* [Entries shown]
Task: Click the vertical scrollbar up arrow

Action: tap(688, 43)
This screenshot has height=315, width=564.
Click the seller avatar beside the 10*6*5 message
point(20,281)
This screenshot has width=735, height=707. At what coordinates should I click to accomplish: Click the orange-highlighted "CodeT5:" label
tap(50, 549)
...
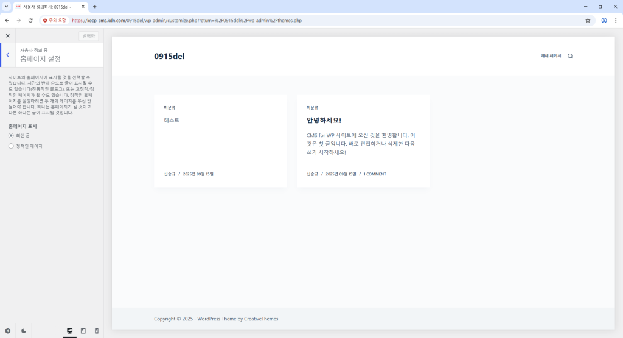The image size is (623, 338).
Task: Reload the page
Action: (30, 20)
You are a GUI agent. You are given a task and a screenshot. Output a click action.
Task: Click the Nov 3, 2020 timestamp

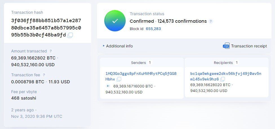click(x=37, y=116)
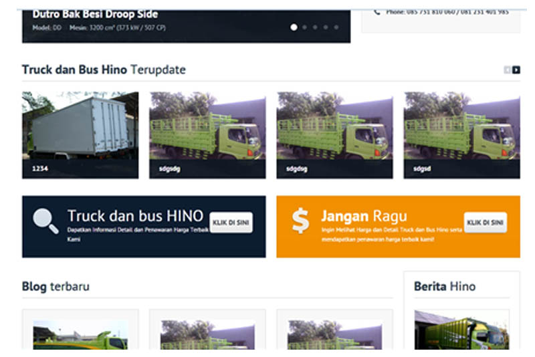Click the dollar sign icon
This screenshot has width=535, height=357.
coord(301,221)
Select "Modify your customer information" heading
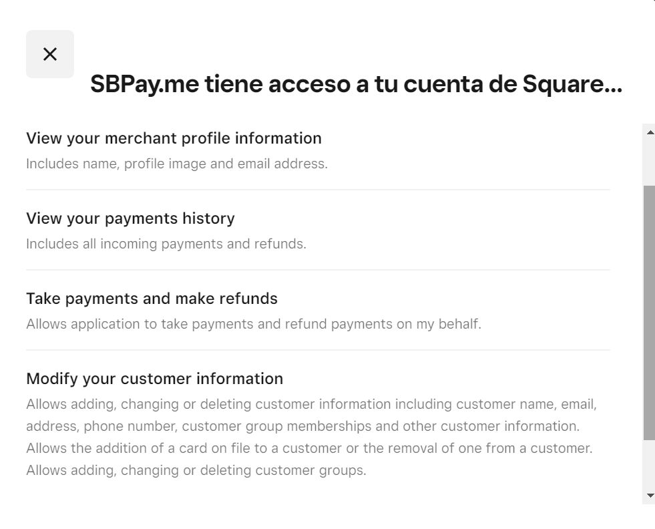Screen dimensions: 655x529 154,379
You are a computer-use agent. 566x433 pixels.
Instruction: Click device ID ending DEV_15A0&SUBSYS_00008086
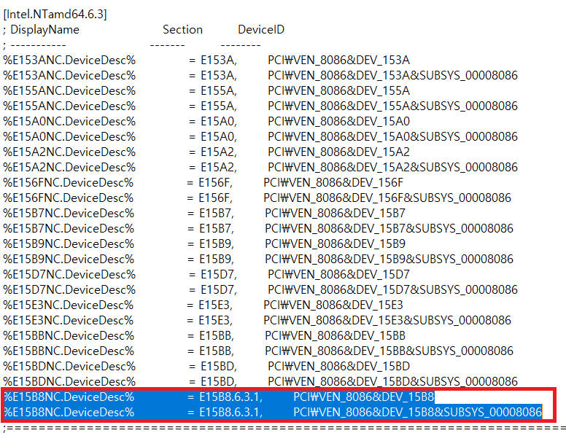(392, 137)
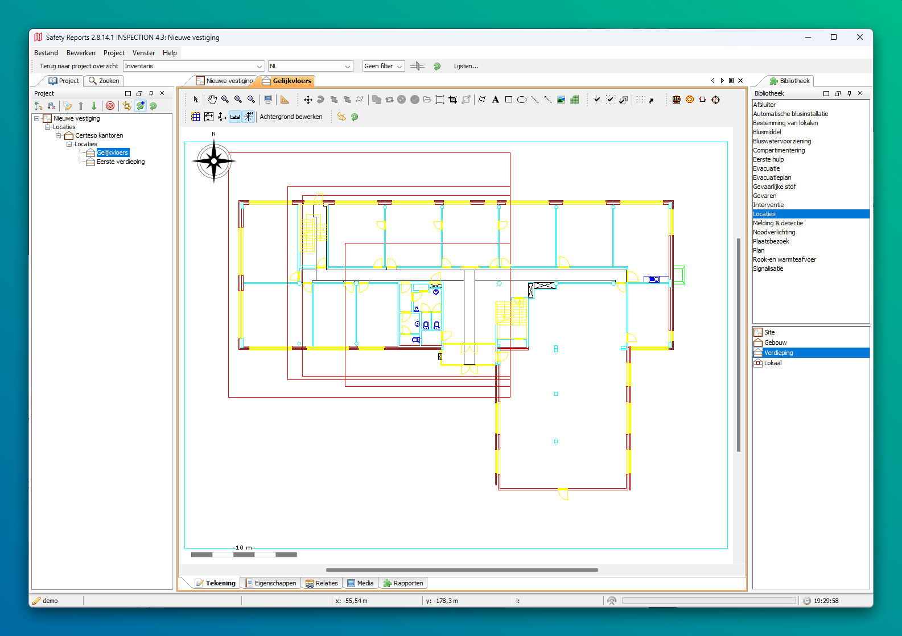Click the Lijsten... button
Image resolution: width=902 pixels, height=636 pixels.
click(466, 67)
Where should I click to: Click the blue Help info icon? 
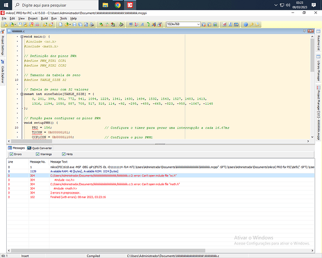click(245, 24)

* [Exercise details] Copy each line of the records containing the string "agent".

* [Output for this task]
You are a GUI agent. You are given a task and a screenshot. Output a click action.
You are a computer-use agent. 566x433 pixels.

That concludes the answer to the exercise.